Industrial energy demand has steadily increased over the last two decades at annual rate of around 9%. In 2019, the industrial sector was responsible for 33% of the total final energy consumption, accounting for 44% of final electricity demand. To be 1.5°C compatible, the share of electricity in the industrial energy mix would need to reach 76-80% by 2050 from 28% in 2019. Different scenarios demonstrate a rapid decline in direct CO₂ emissions from the industrial sector to 2-6 MtCO₂/yr by 2050, from 25 MtCO₂/yr in 2019, mostly driven by a widespread adoption of energy efficiency measures and an increased penetration of decarbonised electricity (see our analysis of the power sector in Bangladesh).
Energy demand for the industrial sector is currently dominated by fossil fuels (i.e. 73% in 2019), mostly natural gas. All scenarios except one demonstrate a declining trend of fossil energy demand by 2030.
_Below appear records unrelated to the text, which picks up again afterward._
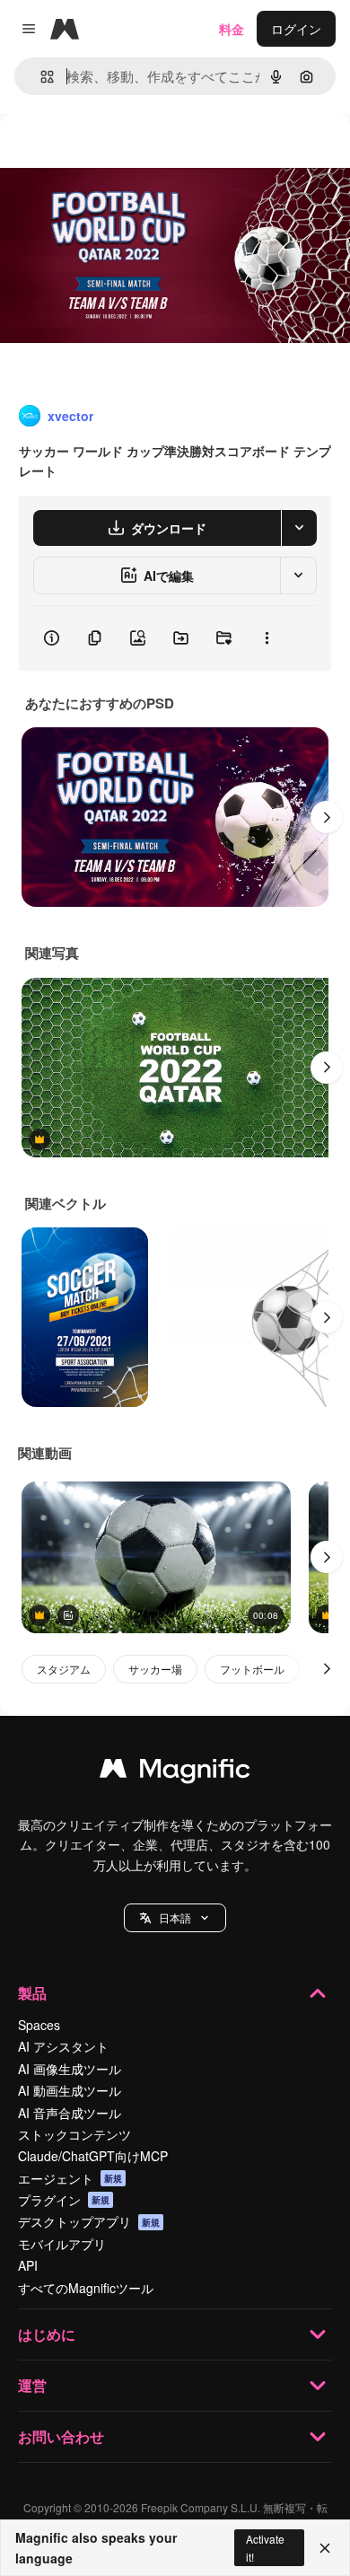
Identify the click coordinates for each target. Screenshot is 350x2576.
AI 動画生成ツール (69, 2090)
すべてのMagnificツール (85, 2288)
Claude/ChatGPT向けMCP (93, 2156)
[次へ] (327, 817)
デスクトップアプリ (89, 2221)
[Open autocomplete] (40, 77)
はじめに (46, 2334)
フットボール (252, 1668)
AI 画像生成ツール (69, 2069)
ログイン (296, 29)
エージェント (70, 2178)
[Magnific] (175, 1772)
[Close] (325, 2548)
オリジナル (123, 154)
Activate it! (265, 2547)
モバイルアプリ (62, 2244)
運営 (32, 2385)
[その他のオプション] (266, 638)
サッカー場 (155, 1668)
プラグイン (63, 2200)
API (28, 2265)
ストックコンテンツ (74, 2134)
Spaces (39, 2025)
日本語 (175, 1917)
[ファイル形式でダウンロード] (299, 528)
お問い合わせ (61, 2436)
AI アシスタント (63, 2046)
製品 (32, 1993)
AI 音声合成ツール (69, 2113)
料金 (231, 29)
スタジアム (64, 1668)
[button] (175, 1917)
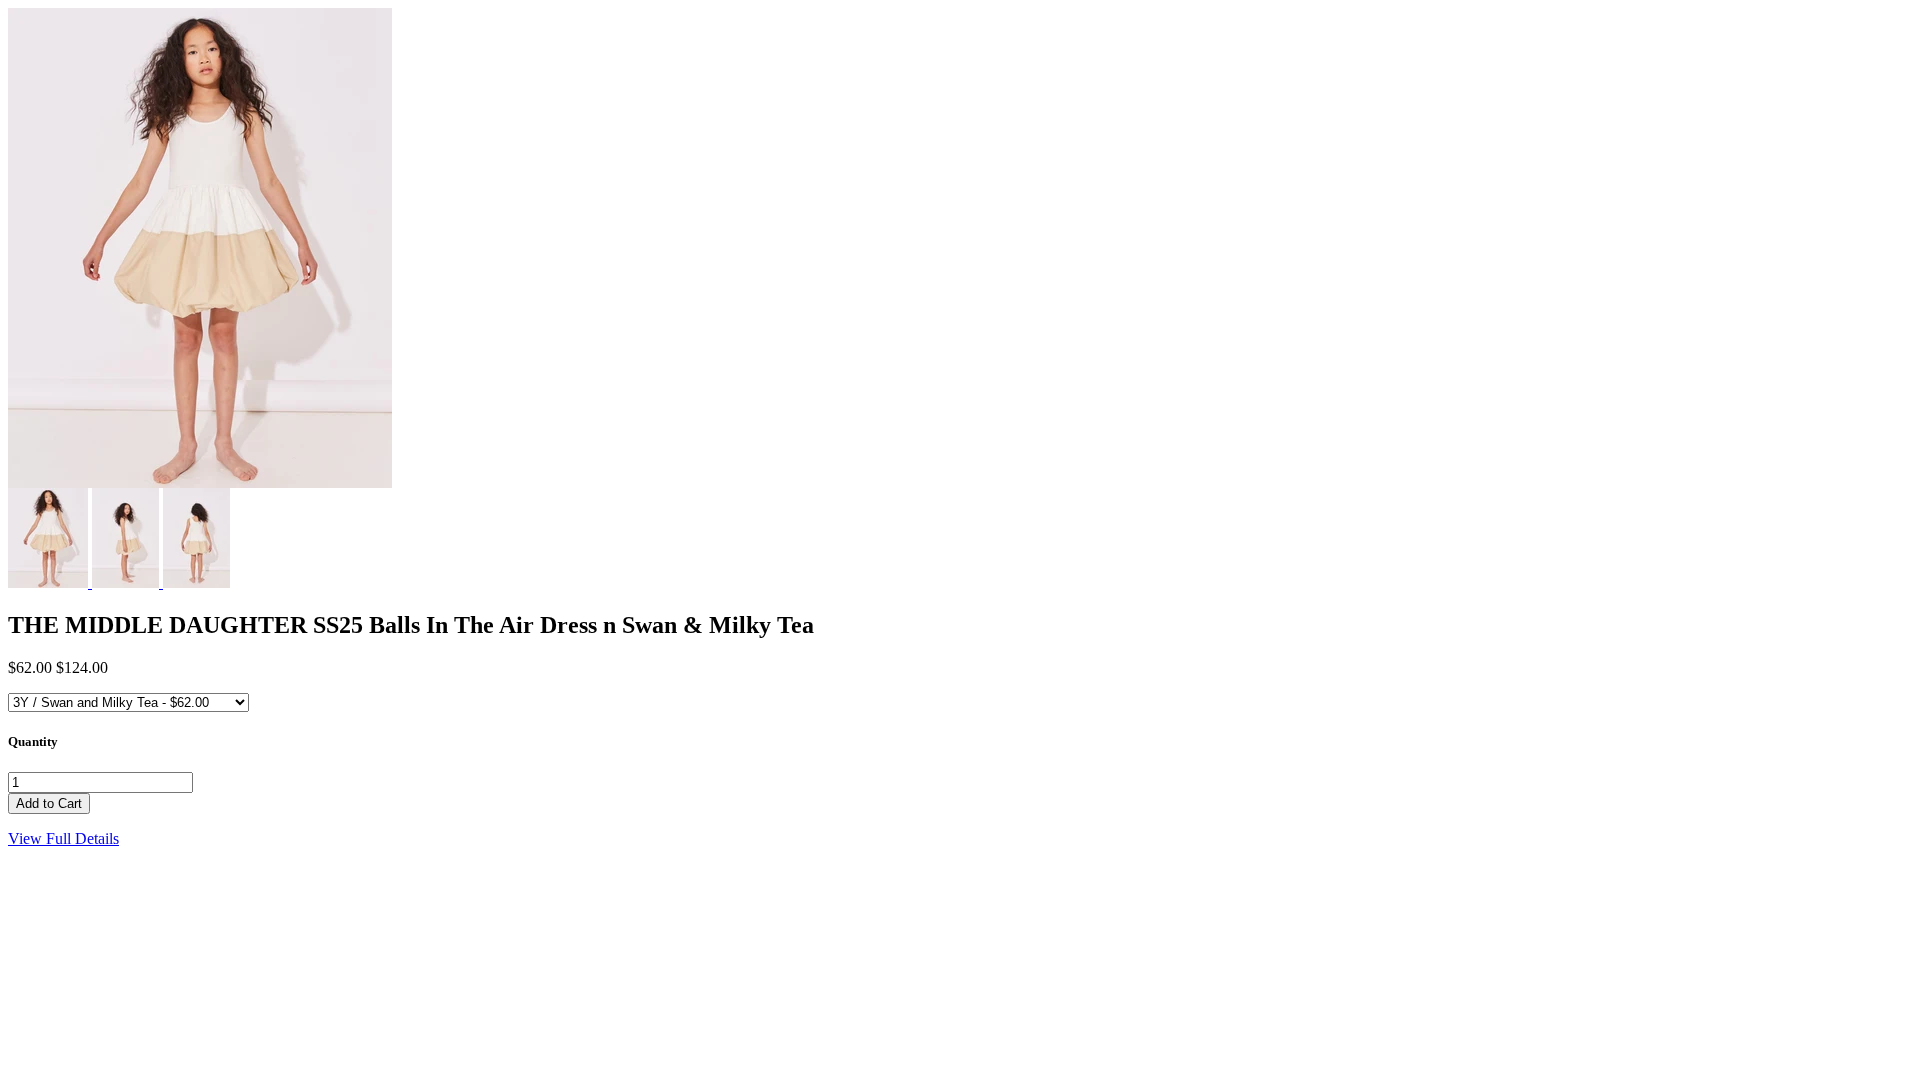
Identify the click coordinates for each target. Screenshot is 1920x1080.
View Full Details (63, 838)
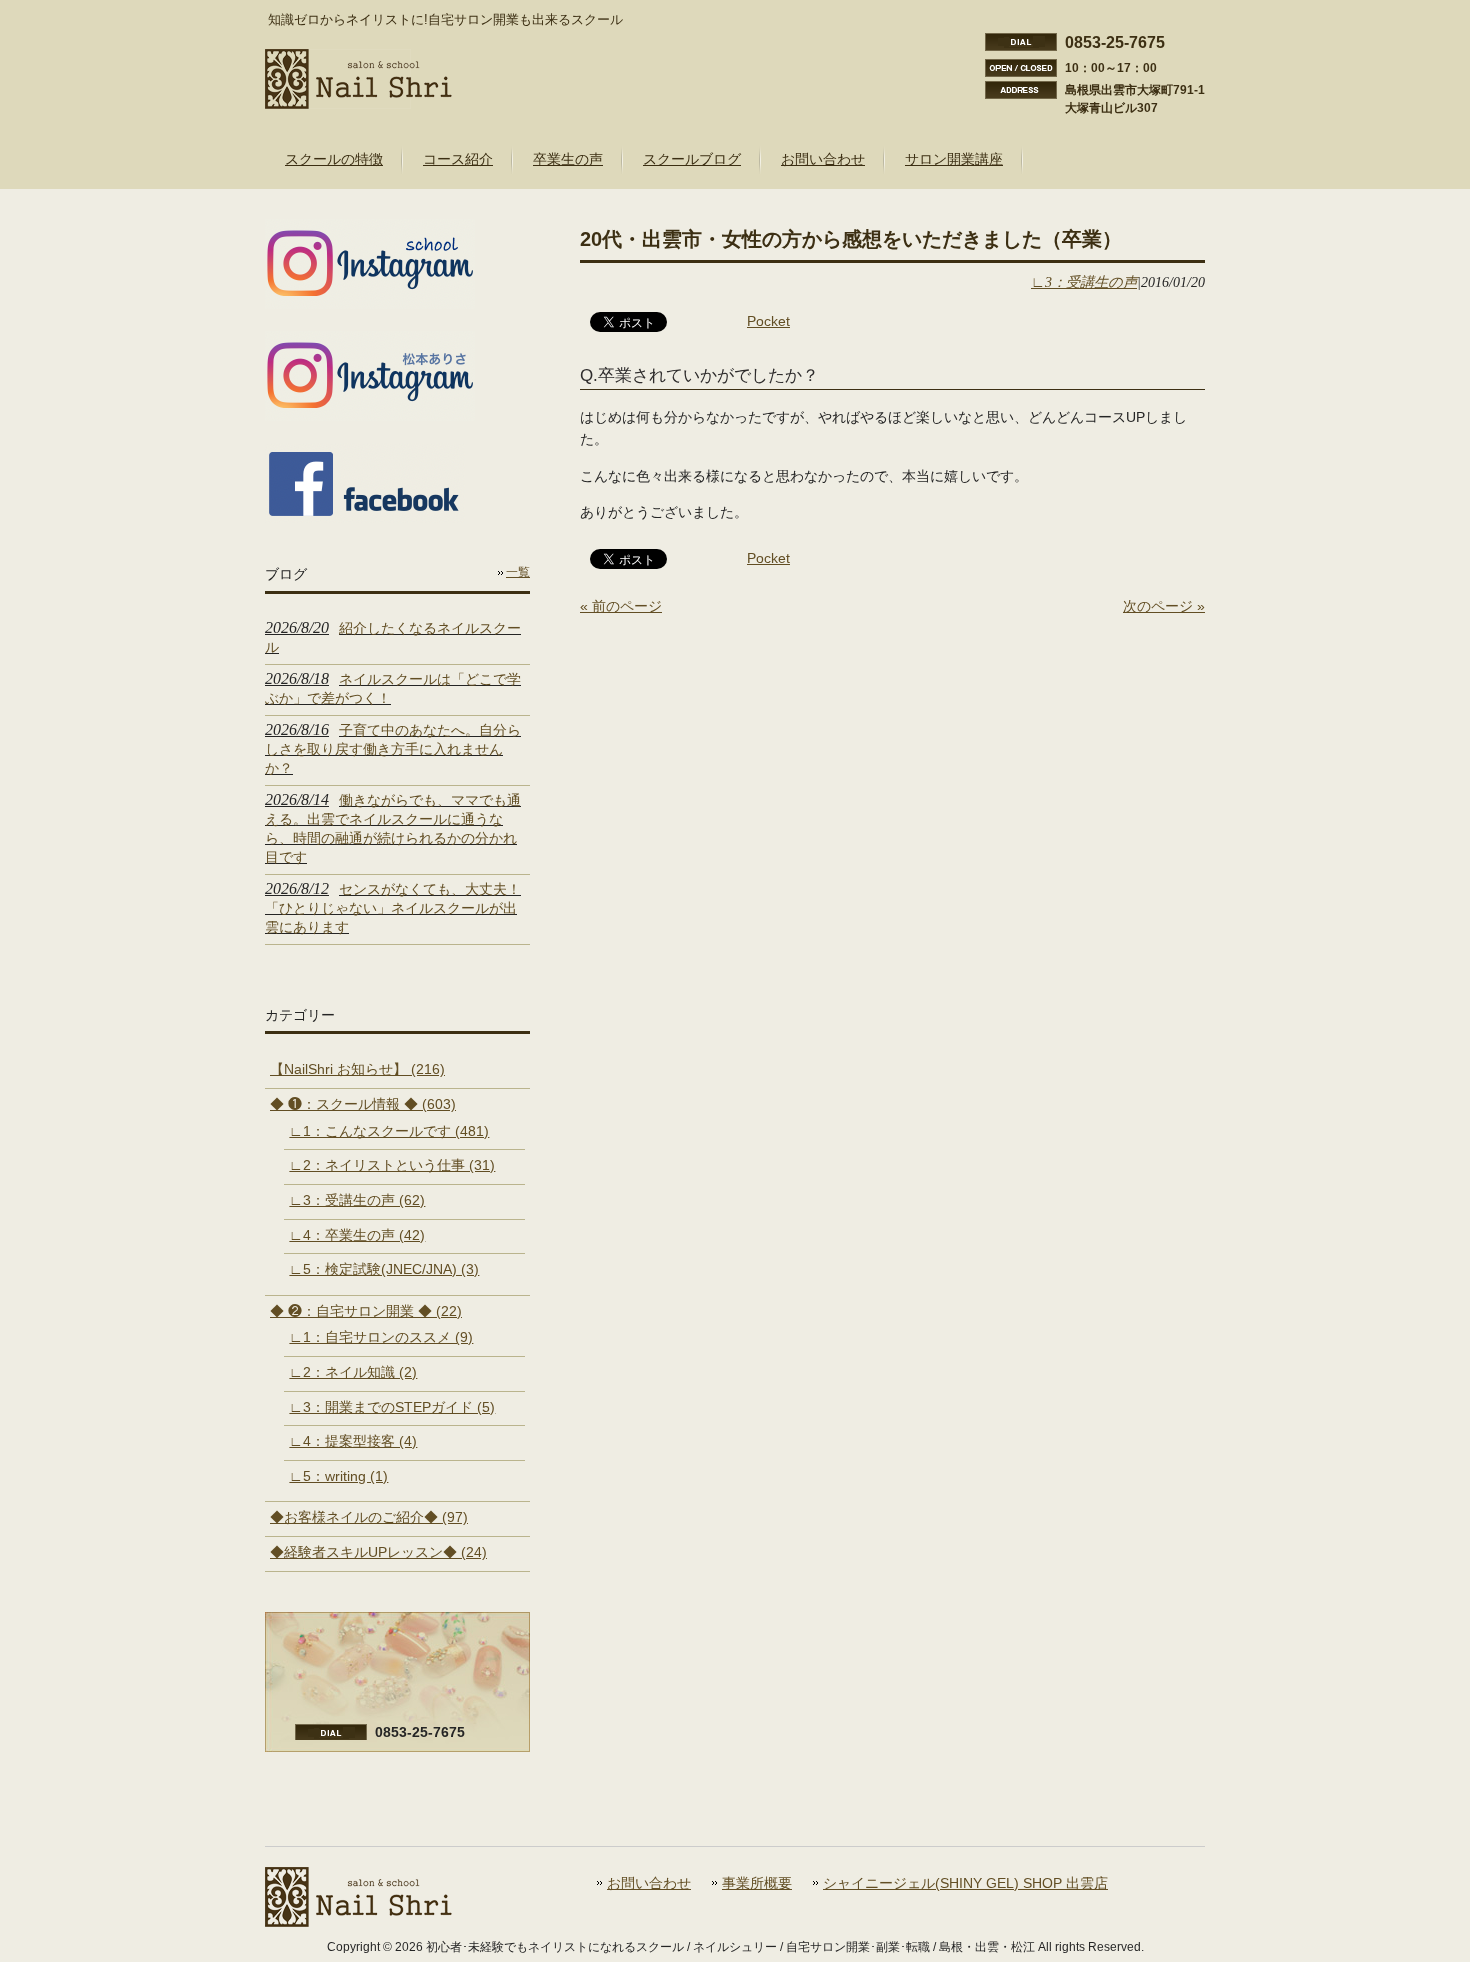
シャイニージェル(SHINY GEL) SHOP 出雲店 (965, 1883)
In 2015, the Ministry of Power, Energy and Mineral Resources launched Energy Efficiency and Conservation Master Plan up to 2030, outlining how to reduce the industrial sector’s energy intensity by 20% by 2030 (compared to 2013 levels). Through energy efficiency and conservation measures, it also aims to reduce the sector’s energy consumption by 20%, leading to up to a 10.5% reduction in total energy consumption. Additionally, the Green Transformation Fund (GTF) of Bangladesh (USD$ 200 million) finances manufacturing technology upgrades for energy and water efficiency outcomes, and was recently expanded to include all subsectors.